### YOUR INSTRUCTIONS
Only the lines from the one holding "Image resolution: width=574" through the end of the material are to be repeated, exactly and without pictures.

### WORKING DATA
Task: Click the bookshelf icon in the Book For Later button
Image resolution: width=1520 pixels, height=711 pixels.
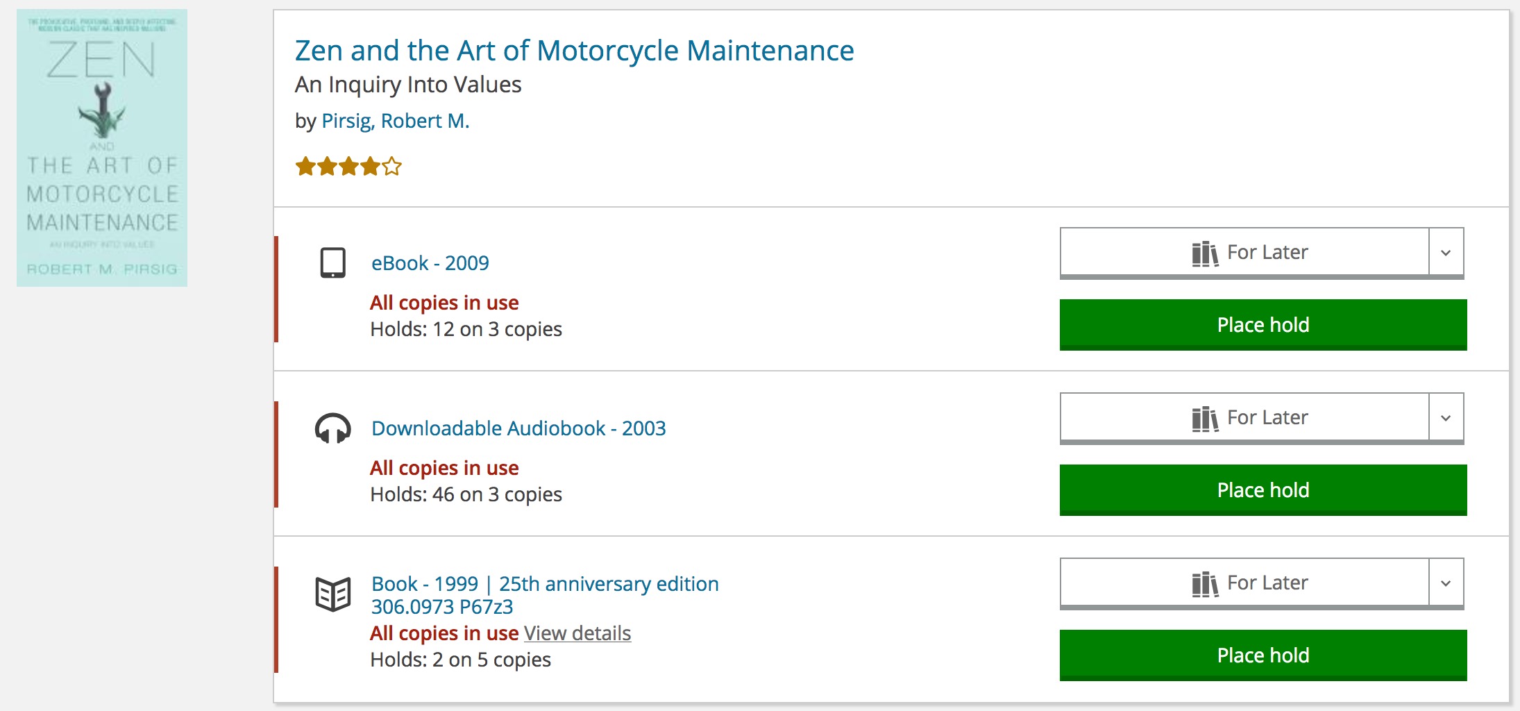Action: (x=1205, y=584)
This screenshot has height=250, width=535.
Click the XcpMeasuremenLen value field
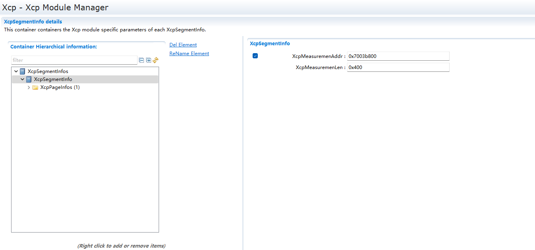point(398,67)
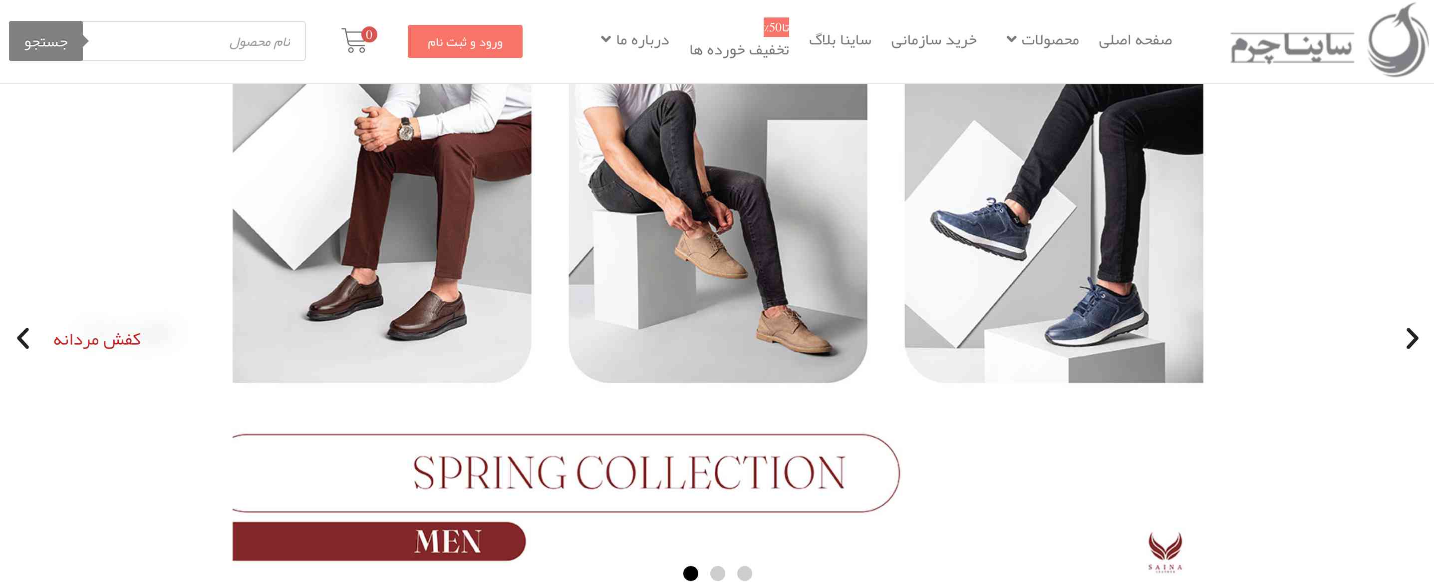Select the first carousel dot
1434x582 pixels.
click(690, 573)
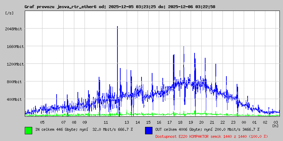Select hour 05 on the time axis
The height and width of the screenshot is (141, 283).
click(42, 122)
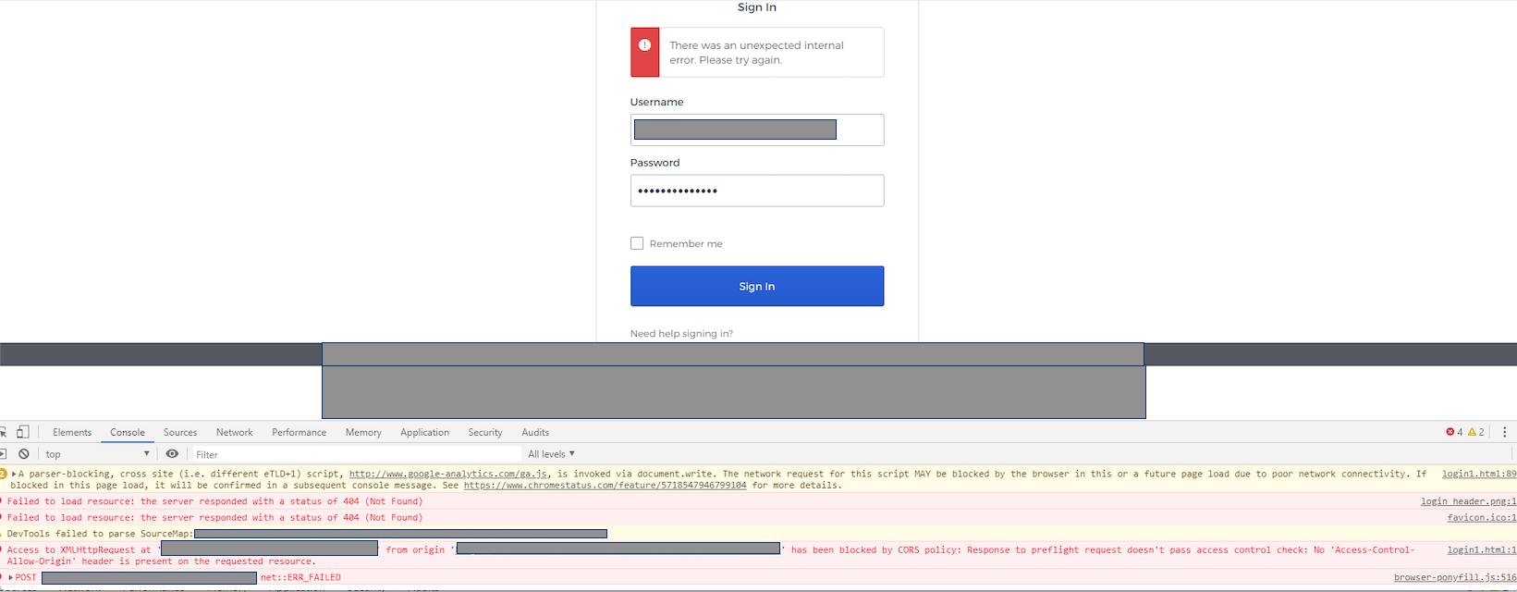
Task: Expand the parser-blocking script warning message
Action: coord(14,474)

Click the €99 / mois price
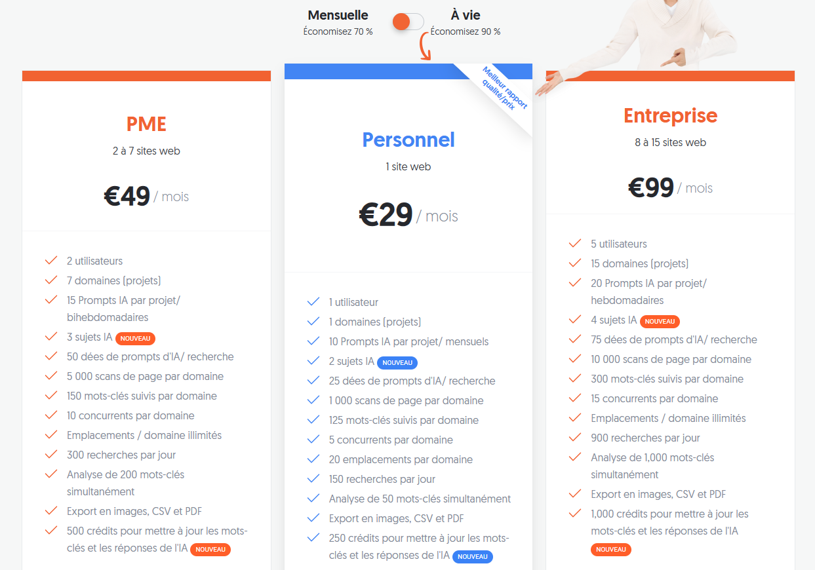coord(670,188)
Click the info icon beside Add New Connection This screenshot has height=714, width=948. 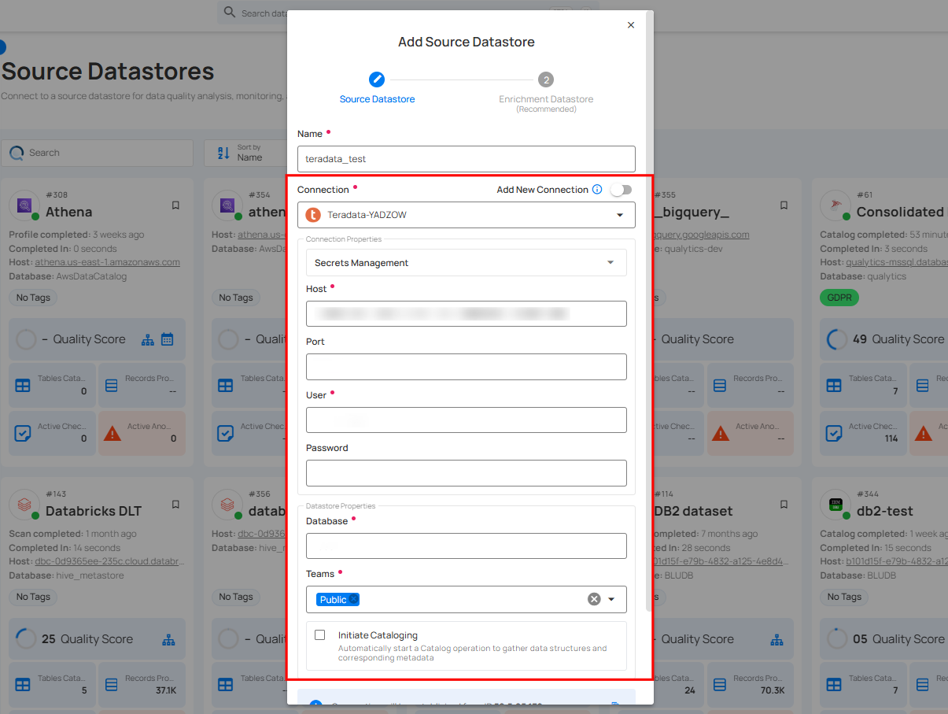[597, 190]
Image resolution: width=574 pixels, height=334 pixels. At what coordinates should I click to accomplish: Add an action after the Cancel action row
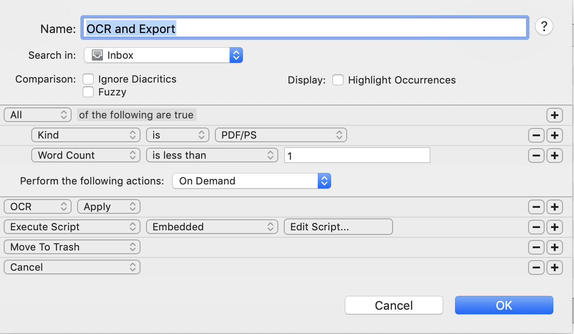pos(555,267)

### ANSWER AREA
Image resolution: width=574 pixels, height=334 pixels. At what coordinates should I click to accomplish: Add an action after the Cancel action row
pos(555,267)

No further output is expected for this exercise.